Towards the end of my teaching career, that too ran foul of others. Suddenly everybody was calling themselves English teachers. Even foreigners who hardly spoke a word of English began to offer cut-price EFL classes to Spanish people who knew no better.
So, here I am, a retired man of some 70 years trying to make a go of it as a writer on platforms like Medium and Substack. Again, I am seeing Johny and Janet Come Lately suddenly calling themselves experts, offering all manner of courses in writing for a tidy price. For people like me, it is trying to teach grandma to suck eggs. I try to ignore it as best as I can, but it sometimes needles me. I did consider following suit, offering my professional learning to newbies, and then decided that it was not really what I was all about.
On Substack, some writers chastise those of us who want (need) to monetise our writing. There was one writer in particular, who shall remain nameless, who constantly posted notes about how hard up he was, and yet steadfastly refused to monetise his posts, only to muscle into one of my threads where I was trying to get paying subscribers in need of mentoring. The cheeky swine offered what I was offering free of charge.
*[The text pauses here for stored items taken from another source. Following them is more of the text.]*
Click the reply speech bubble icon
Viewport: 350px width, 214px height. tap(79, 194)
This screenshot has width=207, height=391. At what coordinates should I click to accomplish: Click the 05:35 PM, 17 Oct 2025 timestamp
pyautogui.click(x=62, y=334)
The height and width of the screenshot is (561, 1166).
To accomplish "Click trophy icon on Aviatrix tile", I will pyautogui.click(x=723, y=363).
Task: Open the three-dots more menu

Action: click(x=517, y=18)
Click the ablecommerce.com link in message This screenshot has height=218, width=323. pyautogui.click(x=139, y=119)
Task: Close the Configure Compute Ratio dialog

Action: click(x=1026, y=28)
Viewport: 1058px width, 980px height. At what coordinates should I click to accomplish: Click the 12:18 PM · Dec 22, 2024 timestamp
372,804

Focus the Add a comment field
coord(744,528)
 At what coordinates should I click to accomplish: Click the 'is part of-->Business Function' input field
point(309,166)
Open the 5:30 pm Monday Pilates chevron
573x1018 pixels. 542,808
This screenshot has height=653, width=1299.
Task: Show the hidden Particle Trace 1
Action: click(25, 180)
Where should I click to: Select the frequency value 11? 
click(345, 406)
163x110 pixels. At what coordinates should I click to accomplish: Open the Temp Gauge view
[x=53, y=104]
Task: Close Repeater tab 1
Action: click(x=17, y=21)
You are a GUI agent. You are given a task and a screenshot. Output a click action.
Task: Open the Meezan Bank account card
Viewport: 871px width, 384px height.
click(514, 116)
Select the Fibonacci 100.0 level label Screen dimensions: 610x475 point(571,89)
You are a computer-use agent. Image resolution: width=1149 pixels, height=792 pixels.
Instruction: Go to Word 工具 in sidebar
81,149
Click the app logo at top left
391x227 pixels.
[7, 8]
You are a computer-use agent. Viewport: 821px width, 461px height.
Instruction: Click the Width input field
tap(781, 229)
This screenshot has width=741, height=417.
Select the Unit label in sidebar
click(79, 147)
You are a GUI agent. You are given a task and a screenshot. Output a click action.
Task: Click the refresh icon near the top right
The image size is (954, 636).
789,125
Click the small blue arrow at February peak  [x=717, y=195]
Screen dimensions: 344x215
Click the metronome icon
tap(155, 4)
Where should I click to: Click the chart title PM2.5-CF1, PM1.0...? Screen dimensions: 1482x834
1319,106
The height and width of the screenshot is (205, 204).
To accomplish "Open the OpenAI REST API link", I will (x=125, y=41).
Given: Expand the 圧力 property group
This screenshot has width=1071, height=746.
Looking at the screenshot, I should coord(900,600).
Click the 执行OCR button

Well, everything is up in the air at the moment. Medium is failing to deliver, Substack is slow to grow, and I have given up completely on Vocal Media for a distinct lack of anything like a fair financial return.
However, despite Medium underperforming I am hanging on in there and have recently launched a new pub of my own, Love Companions. Likewise, Beehive is underperforming, so much so that even Substack is a beacon of light in comparison, with only three paying subscribers.
Hopefully, 2025 will turn itself around and make it all worthwhile. I am ever an optimist, which has served me very well indeed in the past. No matter how hard I fall, I simply get back up, dust myself down and rise like the proverbial phoenix.